Note also the blog post by Daniel Lakens on the same topic here.
Update March 23, 2022: a more concise / slightly modified version of these thoughts was published as a letter in TREE, co-authored together with Fred Barraquand.
Criticism of p-values has been rampant in recent years, as were predictions of their imminent demise. When looking closer, most of these critiques are actually not sparked by the definition of the p-value (Fisher, 1925) as such, but rather by the NHST framework (Neyman and Pearson, 1933; Neyman, 1950), which introduces a cut-off (significance level alpha) to transform the p-value into a binary decision (significant / n.s.) while trading off Type I/II error rates in the process.
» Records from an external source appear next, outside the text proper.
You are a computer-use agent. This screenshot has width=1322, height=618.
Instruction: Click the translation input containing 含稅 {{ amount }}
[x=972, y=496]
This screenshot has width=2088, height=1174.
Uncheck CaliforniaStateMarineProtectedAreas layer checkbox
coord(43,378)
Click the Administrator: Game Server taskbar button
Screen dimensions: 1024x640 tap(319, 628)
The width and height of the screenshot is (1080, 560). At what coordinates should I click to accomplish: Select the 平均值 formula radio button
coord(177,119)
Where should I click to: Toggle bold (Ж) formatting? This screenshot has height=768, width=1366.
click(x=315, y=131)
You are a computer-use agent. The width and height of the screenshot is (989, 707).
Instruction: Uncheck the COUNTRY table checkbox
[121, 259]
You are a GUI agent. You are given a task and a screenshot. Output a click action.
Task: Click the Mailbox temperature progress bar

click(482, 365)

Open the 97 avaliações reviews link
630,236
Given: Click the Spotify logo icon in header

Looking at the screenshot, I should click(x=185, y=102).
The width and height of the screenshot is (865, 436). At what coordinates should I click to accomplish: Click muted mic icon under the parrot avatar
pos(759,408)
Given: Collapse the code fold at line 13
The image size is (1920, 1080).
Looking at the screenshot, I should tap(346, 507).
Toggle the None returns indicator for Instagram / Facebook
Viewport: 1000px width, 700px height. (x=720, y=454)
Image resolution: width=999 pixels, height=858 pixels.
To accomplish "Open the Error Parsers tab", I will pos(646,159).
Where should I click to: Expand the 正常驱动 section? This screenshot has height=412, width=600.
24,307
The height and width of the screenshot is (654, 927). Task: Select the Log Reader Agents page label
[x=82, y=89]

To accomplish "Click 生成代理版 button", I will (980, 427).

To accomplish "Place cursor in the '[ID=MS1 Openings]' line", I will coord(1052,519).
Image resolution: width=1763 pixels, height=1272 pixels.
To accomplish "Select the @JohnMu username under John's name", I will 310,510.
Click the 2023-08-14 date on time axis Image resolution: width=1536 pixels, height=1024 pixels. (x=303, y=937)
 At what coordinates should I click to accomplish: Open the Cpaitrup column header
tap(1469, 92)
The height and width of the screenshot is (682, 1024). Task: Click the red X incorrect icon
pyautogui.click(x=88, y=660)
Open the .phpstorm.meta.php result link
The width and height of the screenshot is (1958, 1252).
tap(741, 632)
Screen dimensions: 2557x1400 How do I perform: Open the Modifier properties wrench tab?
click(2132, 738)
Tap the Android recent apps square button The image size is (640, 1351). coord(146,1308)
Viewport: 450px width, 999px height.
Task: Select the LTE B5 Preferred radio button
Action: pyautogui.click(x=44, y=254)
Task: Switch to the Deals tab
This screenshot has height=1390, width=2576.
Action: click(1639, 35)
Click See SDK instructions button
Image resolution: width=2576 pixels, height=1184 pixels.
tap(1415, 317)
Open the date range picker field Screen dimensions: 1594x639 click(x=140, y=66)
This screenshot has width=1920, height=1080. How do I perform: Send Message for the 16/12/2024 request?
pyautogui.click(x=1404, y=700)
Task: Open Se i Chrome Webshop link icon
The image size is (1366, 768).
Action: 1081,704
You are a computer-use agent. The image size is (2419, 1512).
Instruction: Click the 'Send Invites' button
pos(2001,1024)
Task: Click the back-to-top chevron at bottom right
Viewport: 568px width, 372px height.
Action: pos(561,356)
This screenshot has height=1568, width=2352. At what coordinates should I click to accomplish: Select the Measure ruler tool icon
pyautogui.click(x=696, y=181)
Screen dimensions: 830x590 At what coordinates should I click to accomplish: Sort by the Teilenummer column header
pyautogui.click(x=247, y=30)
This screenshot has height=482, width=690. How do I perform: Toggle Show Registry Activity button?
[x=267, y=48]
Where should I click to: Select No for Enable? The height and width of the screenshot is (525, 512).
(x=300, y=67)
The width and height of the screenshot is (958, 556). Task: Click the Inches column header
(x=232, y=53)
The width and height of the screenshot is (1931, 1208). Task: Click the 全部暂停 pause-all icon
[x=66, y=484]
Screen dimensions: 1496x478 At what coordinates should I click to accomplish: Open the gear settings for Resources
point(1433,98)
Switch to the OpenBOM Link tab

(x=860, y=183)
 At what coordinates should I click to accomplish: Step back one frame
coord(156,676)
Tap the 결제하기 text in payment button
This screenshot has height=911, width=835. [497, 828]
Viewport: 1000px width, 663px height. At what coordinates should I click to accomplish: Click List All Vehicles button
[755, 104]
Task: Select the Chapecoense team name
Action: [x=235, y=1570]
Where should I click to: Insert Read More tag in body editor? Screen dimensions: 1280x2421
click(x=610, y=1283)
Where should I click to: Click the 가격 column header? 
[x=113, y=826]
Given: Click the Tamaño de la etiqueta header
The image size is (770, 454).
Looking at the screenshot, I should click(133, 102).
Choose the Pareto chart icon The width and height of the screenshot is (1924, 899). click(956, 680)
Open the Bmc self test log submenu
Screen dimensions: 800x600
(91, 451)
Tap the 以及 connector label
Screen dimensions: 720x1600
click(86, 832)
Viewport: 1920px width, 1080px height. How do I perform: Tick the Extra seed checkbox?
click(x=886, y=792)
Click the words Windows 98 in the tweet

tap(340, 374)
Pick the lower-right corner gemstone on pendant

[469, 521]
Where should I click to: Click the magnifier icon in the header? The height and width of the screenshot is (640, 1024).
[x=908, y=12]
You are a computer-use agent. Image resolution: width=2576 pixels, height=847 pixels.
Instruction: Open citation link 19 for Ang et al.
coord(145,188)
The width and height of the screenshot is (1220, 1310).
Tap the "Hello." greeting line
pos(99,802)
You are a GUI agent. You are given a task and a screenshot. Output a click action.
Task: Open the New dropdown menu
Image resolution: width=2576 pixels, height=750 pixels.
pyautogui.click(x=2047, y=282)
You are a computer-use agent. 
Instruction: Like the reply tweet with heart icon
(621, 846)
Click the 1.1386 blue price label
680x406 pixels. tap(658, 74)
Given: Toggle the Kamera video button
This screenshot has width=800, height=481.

Just to be clear: I fully agree with many of these critiques, in particular that a fixed threshold is somewhat arbitrary, favours p-hacking and looses information compared to continuous measures of evidence for / against the null. I also agree that p-values are too dominant in the presentation and discussion of scientific results, compared to other indicators, for example effect sizes & CIs. On the other hand, having an operational, objective framework to decide whether the data points towards an effect or not is important well beyond science (think funding, regulation and political decisions), and if the NHST framework is to be abandoned for that purpose, what should replace it?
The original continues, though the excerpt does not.